Long-term Pain Outcomes and Covariates
Early post-TKA pain trajectories (3 assessments, as well as preoperative pain severity) were the primary variables of interest. The main study outcome was index knee pain at 6 months after TKA as assessed with the KOOS pain scale as a continuous variable.37,38 The KOOS39 is a 42-item, participant-administered, validated, knee-specific questionnaire for osteoarthritis commonly used in clinical trials, registries, and patient follow-up and has been used in patients aged 13 to 79 years. The KOOS is valid and reliable, and the thresholds for minimal clinically important change have been defined.40,41 The KOOS covers 5 dimensions, including pain (9 items), knee-specific symptoms (7 items), activities of daily living (ADLs) function (17 items), sport and recreation function (5 items), and knee-related quality of life (4 items). Each item is rated by the patient on a 5-point Likert-type scale ranging from no problems to extreme problems. Each of the 5 scores is calculated as the sum of the items included. Scores are transformed to a scale of 0 to 100, with 0 representing extreme knee problems and 100 representing no knee problems. A difference of 8 to 10 points represents a clinically meaningful difference for the KOOS pain scale.39,42
Covariates included factors previously shown to be associated with longer-term pain outcome up to 6 months after TKA, including sex, age, BMI, race, medical comorbidity assessed using the modified Charlson Comorbidity Index43 (a validated measure), and quality of life assessed using the SF-36.44,45 The SF-36 physical component summary (PCS) and mental component summary (MCS) scores were calculated using standard algorithms; both are norm based, with a mean (SD) of 50 (10). Back pain was measured using the Oswestry Disability Index, with scores ranging from 0 to 50, categorized as no (0-4), mild (5-14), moderate (15-24), severe (25-34), or complete (35-50) disability.46
We performed all analyses using StataMP statistical software, version 13 (StataCorp LLC). We used a 2-sample Wilcoxon rank sum (Mann-Whitney) test (2 sided) for continuous variables and a Pearson χ2 test (1 sided) for categorical variables, with a significance level of .05 to examine whether there were any differences between the FORCE-TJR source cohort and the pain trajectory cohort. Descriptive statistics explored demographic characteristics, clinical variables, and pain scores before and after TKA. We used group-based trajectory models to assess trajectories of pain between pre-TKA and 8-week TKA scores.47,48 Specifically, we developed trajectories of the probability of having moderate to severe pain from before TKA to 8 weeks after TKA. We then examined factors associated with these trajectories and whether the trajectories could predict a pain outcome at 6 months. We used the trajectory program developed by Jones and Nagin.49
We assessed multicollinearity by examining the variance inflation factors for each of the variables in the model. A variable for which variance inflation factor values are greater than 10 may merit further investigation; the variance inflation factors were 1.08 or lower in our final linear regression model for 6-month outcome and in the logistic regression model for variables associated with trajectories. We examined the linearity assumption for variables that were continuous using the augmented partial residual plot, and no evidence of nonlinearity was found in our final linear regression model. The shape of the trajectories was forced to be linear owing to overfitting if quadratic or cubic terms were used with the limited number of time points that were available.

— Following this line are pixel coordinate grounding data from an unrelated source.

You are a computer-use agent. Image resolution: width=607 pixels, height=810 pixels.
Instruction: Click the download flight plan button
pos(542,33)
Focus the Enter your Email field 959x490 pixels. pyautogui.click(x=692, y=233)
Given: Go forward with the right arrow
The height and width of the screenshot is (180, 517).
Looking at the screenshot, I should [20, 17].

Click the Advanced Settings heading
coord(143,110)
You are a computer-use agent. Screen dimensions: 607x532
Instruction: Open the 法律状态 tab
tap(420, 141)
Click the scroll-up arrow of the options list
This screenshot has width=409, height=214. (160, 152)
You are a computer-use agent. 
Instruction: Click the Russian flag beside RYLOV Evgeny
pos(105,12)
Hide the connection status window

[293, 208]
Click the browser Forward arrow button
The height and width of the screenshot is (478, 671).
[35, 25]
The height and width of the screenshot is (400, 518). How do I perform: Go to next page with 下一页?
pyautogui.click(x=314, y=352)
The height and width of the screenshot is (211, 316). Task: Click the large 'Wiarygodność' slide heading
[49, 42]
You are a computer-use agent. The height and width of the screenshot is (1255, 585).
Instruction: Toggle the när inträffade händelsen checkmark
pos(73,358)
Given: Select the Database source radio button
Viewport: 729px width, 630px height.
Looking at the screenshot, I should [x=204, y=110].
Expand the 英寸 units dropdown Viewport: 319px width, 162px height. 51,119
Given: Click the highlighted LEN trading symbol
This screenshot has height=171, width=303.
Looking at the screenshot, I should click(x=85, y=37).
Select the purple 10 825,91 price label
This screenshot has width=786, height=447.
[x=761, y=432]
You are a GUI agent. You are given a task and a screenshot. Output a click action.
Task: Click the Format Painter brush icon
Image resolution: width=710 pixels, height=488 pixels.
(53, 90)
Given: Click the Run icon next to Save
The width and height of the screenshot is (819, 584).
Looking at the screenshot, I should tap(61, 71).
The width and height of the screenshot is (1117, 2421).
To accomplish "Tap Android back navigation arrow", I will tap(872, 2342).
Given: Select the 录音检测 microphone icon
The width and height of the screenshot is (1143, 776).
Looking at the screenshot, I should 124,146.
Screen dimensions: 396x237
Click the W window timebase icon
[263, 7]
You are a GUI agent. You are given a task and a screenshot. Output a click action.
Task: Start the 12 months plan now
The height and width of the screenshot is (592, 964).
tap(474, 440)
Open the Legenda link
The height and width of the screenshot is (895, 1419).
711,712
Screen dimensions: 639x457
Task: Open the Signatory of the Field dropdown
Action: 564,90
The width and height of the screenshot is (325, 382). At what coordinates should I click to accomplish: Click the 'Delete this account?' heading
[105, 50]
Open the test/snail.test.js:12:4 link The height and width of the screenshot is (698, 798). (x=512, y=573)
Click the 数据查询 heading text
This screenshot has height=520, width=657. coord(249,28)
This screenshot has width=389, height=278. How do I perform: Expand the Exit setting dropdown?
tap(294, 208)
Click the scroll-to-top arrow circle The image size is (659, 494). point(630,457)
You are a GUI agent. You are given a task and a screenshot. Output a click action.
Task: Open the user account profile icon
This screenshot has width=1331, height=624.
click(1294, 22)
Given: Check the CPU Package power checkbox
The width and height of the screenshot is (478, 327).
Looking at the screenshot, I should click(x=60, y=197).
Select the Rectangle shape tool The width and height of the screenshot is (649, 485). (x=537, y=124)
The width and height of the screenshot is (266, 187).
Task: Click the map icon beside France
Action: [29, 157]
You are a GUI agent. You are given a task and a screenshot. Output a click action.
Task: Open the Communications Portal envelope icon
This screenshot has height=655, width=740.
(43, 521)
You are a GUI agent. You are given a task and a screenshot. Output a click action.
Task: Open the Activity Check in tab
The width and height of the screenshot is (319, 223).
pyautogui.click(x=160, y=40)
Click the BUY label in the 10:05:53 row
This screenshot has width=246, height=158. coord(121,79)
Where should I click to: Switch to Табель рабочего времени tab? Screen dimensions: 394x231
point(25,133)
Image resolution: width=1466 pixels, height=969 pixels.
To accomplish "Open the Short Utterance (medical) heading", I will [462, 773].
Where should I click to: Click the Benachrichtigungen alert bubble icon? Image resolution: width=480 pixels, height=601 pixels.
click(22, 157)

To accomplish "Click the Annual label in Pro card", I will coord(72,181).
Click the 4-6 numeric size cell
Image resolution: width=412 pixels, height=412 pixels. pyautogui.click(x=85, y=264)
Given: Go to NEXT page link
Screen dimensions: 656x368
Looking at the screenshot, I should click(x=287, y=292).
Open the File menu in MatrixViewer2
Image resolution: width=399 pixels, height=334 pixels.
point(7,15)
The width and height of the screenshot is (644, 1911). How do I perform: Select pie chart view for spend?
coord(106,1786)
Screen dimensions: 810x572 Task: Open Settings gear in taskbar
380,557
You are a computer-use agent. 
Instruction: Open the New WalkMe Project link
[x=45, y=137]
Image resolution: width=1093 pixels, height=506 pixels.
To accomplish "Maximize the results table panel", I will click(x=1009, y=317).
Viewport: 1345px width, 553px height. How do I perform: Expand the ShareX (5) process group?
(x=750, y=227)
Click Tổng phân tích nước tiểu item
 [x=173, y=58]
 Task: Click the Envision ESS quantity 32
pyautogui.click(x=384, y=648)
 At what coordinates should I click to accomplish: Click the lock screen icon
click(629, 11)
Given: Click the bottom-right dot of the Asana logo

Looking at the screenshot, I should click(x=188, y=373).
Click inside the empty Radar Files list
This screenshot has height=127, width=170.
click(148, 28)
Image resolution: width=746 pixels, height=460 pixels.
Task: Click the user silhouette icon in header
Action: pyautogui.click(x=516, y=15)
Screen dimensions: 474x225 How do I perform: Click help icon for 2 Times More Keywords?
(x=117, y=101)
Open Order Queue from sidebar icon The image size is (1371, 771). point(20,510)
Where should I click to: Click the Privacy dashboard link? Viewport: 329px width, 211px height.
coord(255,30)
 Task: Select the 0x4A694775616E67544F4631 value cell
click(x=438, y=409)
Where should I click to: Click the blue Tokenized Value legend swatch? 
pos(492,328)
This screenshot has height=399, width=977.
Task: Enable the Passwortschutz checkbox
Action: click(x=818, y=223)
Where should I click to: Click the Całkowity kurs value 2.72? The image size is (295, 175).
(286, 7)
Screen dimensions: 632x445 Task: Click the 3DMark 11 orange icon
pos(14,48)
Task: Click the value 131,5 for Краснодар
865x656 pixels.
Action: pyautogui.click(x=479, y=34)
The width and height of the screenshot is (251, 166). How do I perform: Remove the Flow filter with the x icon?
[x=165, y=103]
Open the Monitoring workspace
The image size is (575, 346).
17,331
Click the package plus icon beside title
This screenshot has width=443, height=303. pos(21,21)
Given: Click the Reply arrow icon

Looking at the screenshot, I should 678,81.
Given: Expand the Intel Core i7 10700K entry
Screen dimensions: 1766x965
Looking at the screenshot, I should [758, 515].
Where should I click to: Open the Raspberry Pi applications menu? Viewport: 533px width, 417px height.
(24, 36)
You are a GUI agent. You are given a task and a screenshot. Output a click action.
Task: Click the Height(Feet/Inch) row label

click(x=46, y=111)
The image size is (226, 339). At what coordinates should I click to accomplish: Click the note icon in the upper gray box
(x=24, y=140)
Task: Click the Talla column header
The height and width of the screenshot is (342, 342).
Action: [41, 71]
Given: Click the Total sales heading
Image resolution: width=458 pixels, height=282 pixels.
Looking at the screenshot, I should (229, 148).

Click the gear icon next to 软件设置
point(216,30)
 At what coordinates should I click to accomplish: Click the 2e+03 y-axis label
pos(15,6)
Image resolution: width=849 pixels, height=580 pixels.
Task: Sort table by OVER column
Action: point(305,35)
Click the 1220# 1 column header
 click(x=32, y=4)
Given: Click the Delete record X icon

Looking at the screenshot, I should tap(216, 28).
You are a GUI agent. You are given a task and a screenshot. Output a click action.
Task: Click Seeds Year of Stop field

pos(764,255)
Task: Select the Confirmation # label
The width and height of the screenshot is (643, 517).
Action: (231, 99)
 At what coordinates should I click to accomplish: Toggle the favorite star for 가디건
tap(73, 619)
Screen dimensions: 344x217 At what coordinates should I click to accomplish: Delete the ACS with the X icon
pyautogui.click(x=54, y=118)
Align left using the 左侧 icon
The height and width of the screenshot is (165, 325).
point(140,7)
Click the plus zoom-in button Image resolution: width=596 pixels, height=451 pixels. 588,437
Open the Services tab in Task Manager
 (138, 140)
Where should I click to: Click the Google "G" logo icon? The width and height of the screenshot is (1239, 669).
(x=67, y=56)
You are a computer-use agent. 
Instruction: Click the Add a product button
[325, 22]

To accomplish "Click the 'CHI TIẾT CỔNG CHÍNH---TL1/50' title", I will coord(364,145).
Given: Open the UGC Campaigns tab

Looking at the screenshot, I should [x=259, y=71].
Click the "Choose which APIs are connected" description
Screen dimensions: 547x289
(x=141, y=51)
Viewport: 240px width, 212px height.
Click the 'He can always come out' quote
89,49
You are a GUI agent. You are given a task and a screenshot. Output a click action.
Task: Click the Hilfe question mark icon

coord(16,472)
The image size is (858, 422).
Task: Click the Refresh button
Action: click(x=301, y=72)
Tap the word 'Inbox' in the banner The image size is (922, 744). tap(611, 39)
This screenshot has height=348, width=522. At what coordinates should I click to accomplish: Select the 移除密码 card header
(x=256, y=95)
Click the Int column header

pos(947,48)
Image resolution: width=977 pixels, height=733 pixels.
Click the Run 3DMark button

In sensitivity analyses, we evaluated the extent of missing surveys at 2 weeks and 8 weeks and whether any patterns of missingness altered trajectory assignment or outcome predictions. Missing pain values at 2 weeks or 8 weeks were imputed based on the predicted values from multilevel mixed-effects linear regression models.
Assessing the Trajectory Model
After basic exploratory data analysis has been performed, trajectory analysis requires assessment of (1) the number of trajectories, (2) the shape of each trajectory, and (3) the predictors of membership to each trajectory. We used several criteria to evaluate the group-based trajectory model to use. We assessed a priori 2 to 6 trajectory subgroups because models with more than 6 trajectory subgroups may be difficult to interpret clinically. We used the Bayesian information criterion to choose the optimal number of subgroups or trajectories.48 We also used the following criteria to assess model quality: (1) average posterior probability for membership in each trajectory of at least 0.70 and (2) nonoverlapping 95% CIs for the 2 trajectories.48 To avoid overfitting the data, we only examined linear trajectories for 3 points.50 We examined all combinations of linear trajectories and differing numbers of trajectories. Next, to create trajectory membership, all individuals were assigned to the trajectory to which they had the highest probability of belonging. This strategy was selected because our posterior probabilities of trajectory subgroup membership were high and using probabilistic membership in trajectories may not be useful in clinical practice. In other words, by using hard assignment to trajectories, we explicitly subgrouped patients according to pain scores.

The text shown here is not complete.